Reviewed by: Blake Wilson
|Featuring:|| Andy Samberg … Junior (voice)
Jennifer Aniston … Mrs Gardner (voice)
Ty Burrell … Mr Gardner (voice)
Kelsey Grammer … Hunter (voice)
Katie Crown … Tulip (voice)
Keegan-Michael Key … Wolf Pack (voice)
Jordan Peele … Wolf Pack (voice)
Anton Starkman … Nate (voice)
Danny Trejo … Jasper (voice)
Stephen Kramer Glickman … Pigeon Toady (voice)
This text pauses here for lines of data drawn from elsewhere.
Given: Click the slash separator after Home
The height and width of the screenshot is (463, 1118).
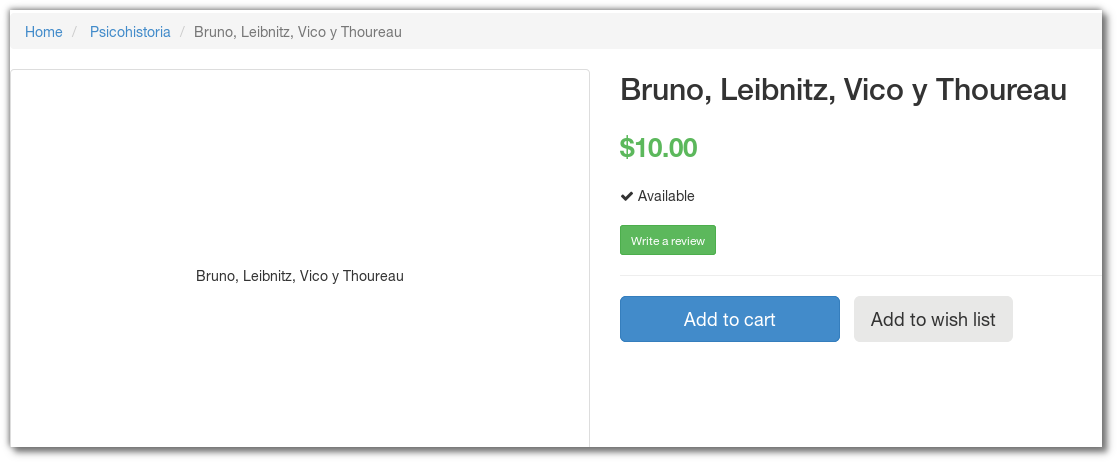Looking at the screenshot, I should pyautogui.click(x=75, y=32).
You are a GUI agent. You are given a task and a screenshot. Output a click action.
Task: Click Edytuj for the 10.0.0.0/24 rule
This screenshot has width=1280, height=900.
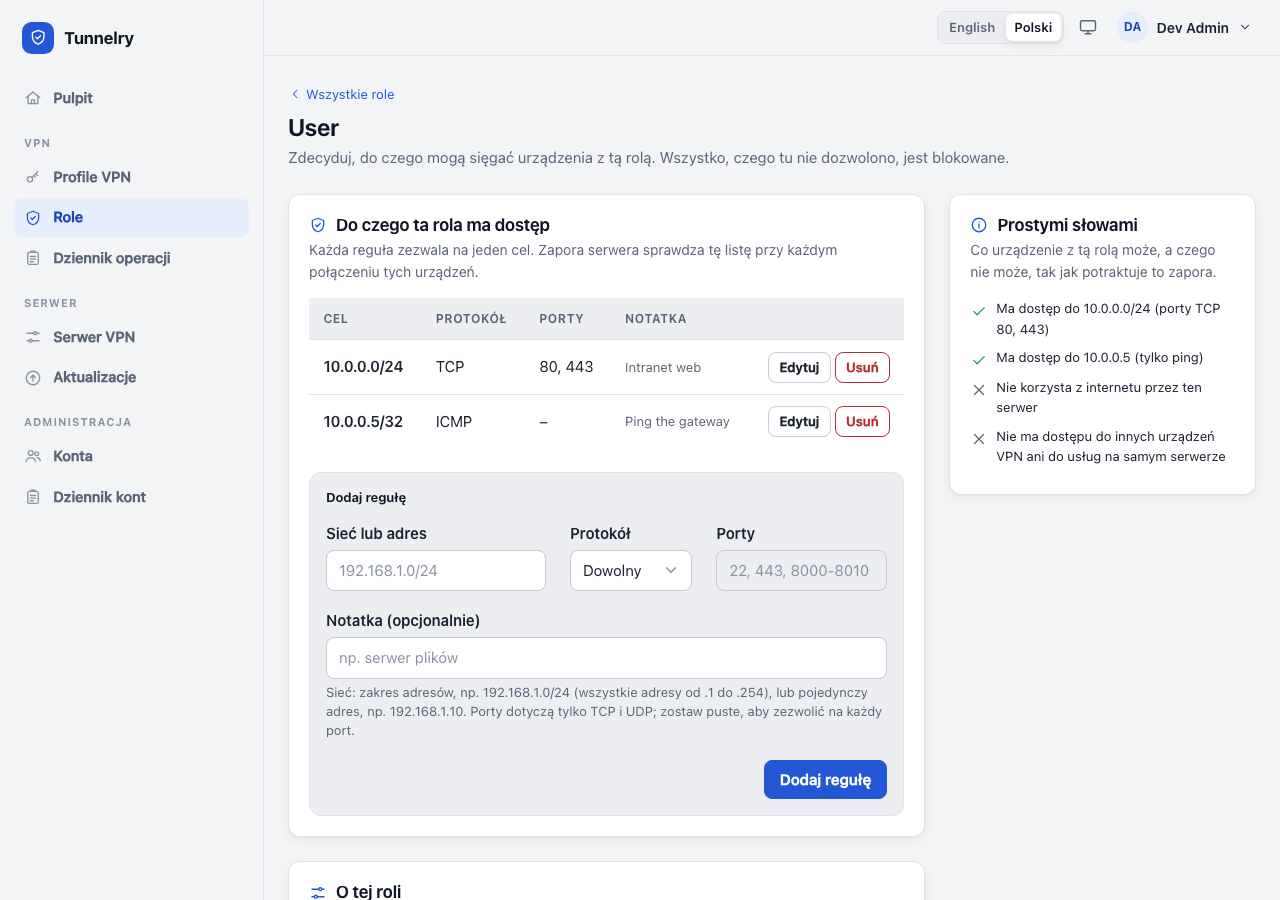click(x=799, y=367)
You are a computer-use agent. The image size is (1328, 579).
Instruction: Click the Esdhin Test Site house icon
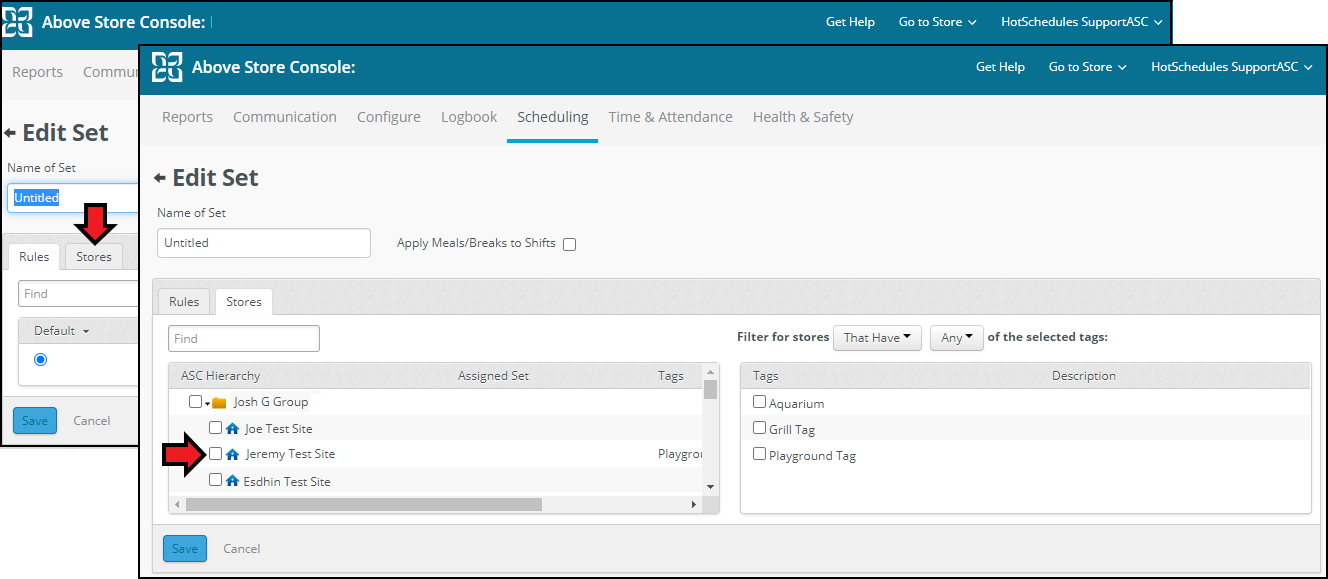[x=232, y=481]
|Producer:||Stoller Global Solutions
Warner Animation Group
Warner Bros. Animation
|Distributor:||Warner Bros. Pictures|
It’s the 21st century, and with the future comes change… big changes. And that goes for the storks at Stork Mountain, as well. Storks don’t deliver babies anymore. Instead, they deliver packages for an on-line shopping conglomerate called Cornerstore.com.
Popular employee Junior (voiced by Andy Samberg) is about to be promoted to being a “boss” by the current boss, Hunter (voiced by Kelsey Grammer). There’s just one thing that needs to be done: fire the only human working in the company, Tulip (voiced by Katie Crown), who, due to difficulties beyond the storks’ control, was never delivered to her family as a baby.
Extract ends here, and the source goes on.